**EXERCISE**.
Pictures are not part of the answer. Return the lines from the one containing "Given: Open the" through the end of the data, both included, exactly as they appear.

[Source records]
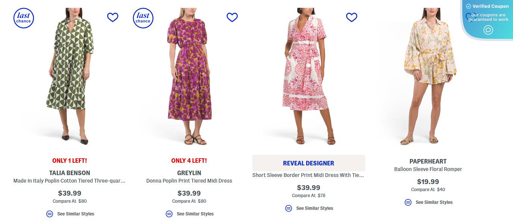The width and height of the screenshot is (513, 224).
Task: Click the 'Balloon Sleeve Floral Romper' title
Action: [x=428, y=169]
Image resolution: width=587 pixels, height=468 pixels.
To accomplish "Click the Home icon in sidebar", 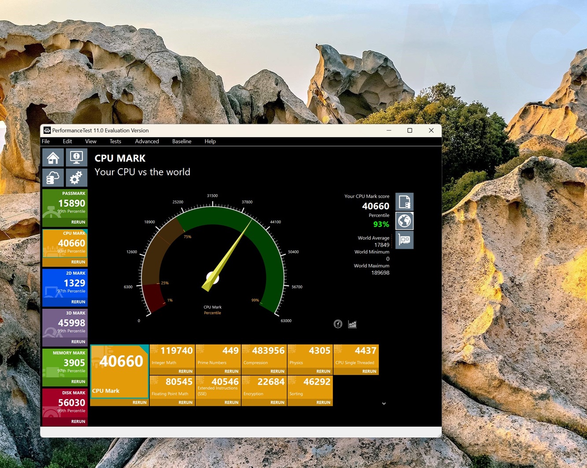I will (x=53, y=158).
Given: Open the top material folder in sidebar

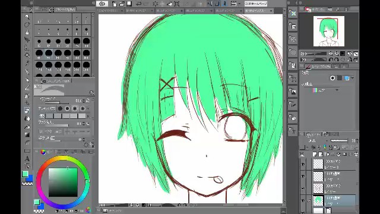Looking at the screenshot, I should [293, 13].
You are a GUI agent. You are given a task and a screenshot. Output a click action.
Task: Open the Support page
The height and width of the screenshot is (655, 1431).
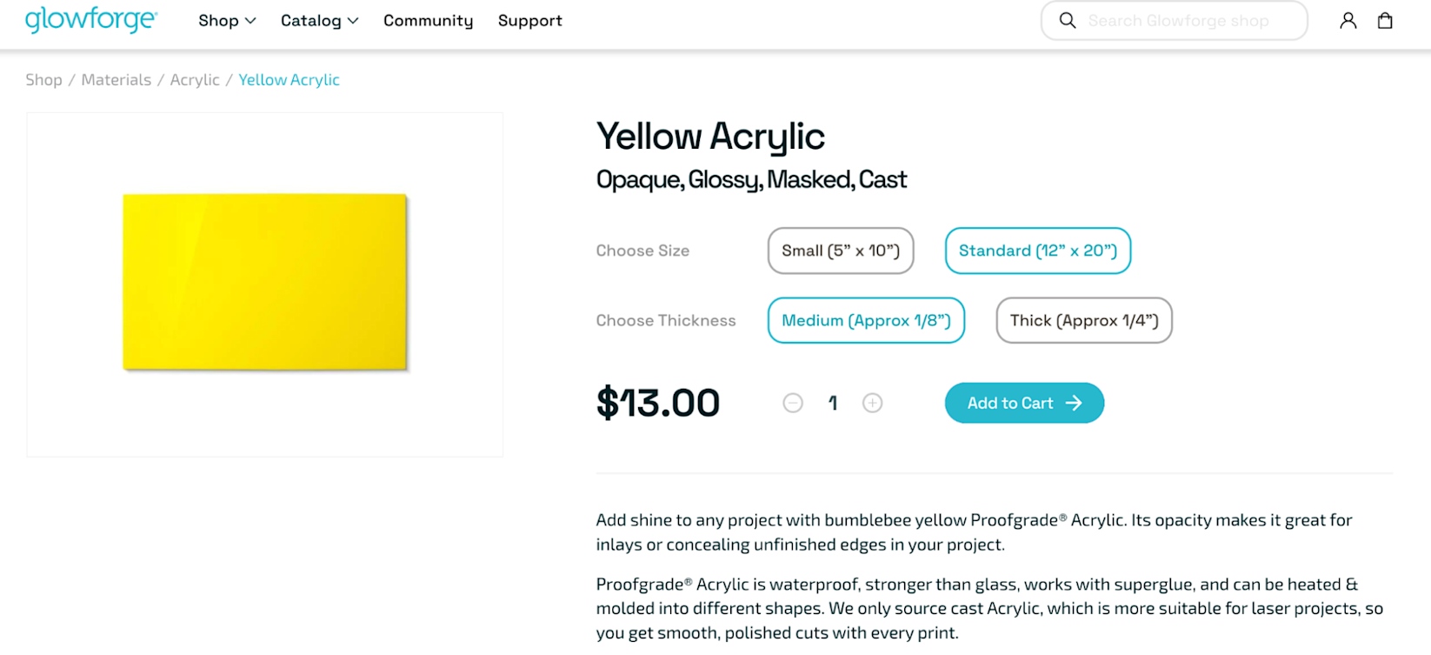(529, 21)
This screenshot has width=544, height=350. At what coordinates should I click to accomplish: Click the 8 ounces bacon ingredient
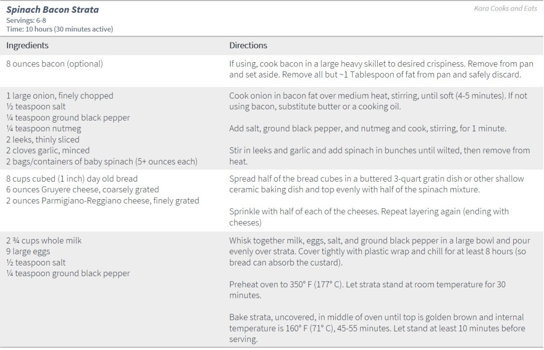coord(55,64)
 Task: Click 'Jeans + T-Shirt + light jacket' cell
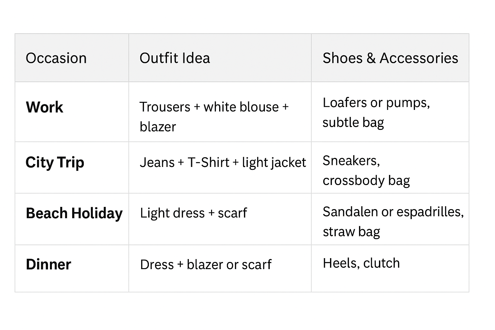pos(223,162)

**SOLUTION TO THIS TASK**.
Given: Open the top material folder in sidebar

Looking at the screenshot, I should [293, 13].
You are a GUI agent. You are given a task and a screenshot. Output a click action.
Task: Open the Support page
The height and width of the screenshot is (655, 1431).
(529, 21)
This screenshot has width=544, height=350. At what coordinates should I click to accomplish: Click the 8 ounces bacon ingredient
coord(55,64)
 Task: Click 'Jeans + T-Shirt + light jacket' cell
pos(223,162)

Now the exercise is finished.